Весьма спорным оказывается и один из основных авторских тезисов, давших название всему роману: «Интернет сам по себе – это ограбление по-олбански». Интернет – величайшее достижение цивилизации, поистине революционный прорыв человеческой мысли. Но как пистолет становится орудием грабежа лишь в руках преступника – так и ограбление «по-олбански» совершает не сам по себе Интернет, а использующие его «падонки».
Парадоксальная двойственность просматривается и в языке повествования. «Автоматическое перебирание магических слов» – это определение профессии Ленара есть одновременно и определение стилистической манеры автора романа.

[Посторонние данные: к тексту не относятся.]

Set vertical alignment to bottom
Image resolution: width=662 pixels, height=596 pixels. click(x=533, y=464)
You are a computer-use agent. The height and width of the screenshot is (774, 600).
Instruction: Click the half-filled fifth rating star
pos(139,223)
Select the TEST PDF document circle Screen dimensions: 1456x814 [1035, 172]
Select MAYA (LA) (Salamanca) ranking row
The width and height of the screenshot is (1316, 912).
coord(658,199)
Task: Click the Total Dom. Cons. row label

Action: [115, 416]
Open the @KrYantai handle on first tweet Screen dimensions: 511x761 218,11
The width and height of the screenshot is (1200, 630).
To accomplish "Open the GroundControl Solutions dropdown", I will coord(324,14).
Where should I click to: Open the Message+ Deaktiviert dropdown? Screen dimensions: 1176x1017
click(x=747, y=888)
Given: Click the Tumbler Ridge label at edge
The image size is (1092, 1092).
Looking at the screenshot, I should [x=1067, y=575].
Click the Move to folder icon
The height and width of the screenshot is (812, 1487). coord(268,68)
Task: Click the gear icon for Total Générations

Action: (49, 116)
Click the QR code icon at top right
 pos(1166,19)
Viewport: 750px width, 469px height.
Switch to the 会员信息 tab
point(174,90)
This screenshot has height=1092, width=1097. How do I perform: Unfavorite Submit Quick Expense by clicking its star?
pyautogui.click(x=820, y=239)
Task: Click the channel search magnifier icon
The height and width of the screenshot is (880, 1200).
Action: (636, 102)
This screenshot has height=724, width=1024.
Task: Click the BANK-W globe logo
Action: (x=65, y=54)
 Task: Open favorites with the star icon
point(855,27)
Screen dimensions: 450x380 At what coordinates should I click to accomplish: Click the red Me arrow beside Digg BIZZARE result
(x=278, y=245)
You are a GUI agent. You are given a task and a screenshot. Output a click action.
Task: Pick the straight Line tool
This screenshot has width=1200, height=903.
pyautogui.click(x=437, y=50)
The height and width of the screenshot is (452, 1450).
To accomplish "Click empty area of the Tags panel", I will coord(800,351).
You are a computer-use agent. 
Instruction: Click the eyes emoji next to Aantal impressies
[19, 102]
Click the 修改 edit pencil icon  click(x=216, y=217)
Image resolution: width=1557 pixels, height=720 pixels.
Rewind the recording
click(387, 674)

Так, излюбленные Абузяровым удвоения (сыплются-крошатся, подержал-потискал, снежинки-балеринки, полувзгляд-полупинок)и даже утроения слов(скульптурки-фигурки-миниатюрки, медяки-алмазы-листья, пили-выпивали-накачивались), внутренние рифмы и бесконечные лексические отзеркаливания (катаклизм/клизма; климат/климакс; пенис/теннис; пастель/постель) – внешне выглядят как маркеры индивидуально-авторского стиля и как оригинальные эксперименты в области художественной формы. К тому же их использование именно в этом произведении можно интерпретировать как символическую попытку «удержать слова» – не дать им ускользнуть, рассыпаться, исчезнуть в глобальном мире. Методичное соединение рифм, неустанное нанизывание уточняющих определений создает лексическую цепочку, скрепляющую распадающиеся коммуникации.
Однако в какой-то момент по ходу чтения текста это становится чересчур заметным и слишком очевидным. Происходит обнажение приема – и наступает разочарование: очень уж видны механистичность, предсказуемость и нарочитость таких элементов. За избыточностью кружев исчезает фасон платья.
Магическое «заговаривание» реальности превращается в утомительное ее «забалтывание», не дающее ни приращения, ни преобразования уже имеющихся смыслов. В результате возникает тот же парадоксальный оптический эффект, что описан в самом начале повествования, когда Ленар видит себя отраженным в витраже банковской витрины, словно его «подвесили вверх тормашками за крюк». Так словесное волшебство превращается в словесное фокусничество.
…Экран монитора мерцает текстом только что завершенного романа. Осталось лишь придумать броское и запоминающееся название. Секунду помедлив, Большая Женщина вновь припадает к клавиатуре и набирает заглавными буквами: АГРОБЛЕНИЕ ПО-ОЛБАНСКИ.
∙
[1] Движение «Захвати Уолл-стрит» (Occupy Wall Street) зародилось 17 сентября 2011 года в Нью-Йорке. Цель участников акции – длительный захват улицы Уолл-стрит в финансовом центре Нью-Йорка для привлечения общественного внимания к преступлениям финансовой элиты и призыв к структурным изменениям в экономике. Путешествуя по Балканам, И. Абузяров вступил в ряды участников движения.
[2] См., например: Жельвис В.И. Инвективная стратегия как национально специфическая характеристика // Этнопсихолингвистика. – М.: Наука, 1988; Снегов С.А. Язык, который ненавидит. – М.: Просвет, 1992.
[3] Линдон Х. Ларуш – американский экономист, мыслитель и общественный деятель; один из предтечей современной идеологии антиглобализма.
[4] Вопросительные знаки берем в скобки, поскольку неизвестно, учитывались ли описанные моменты автором при разработке фабулы и художественной концепции романа.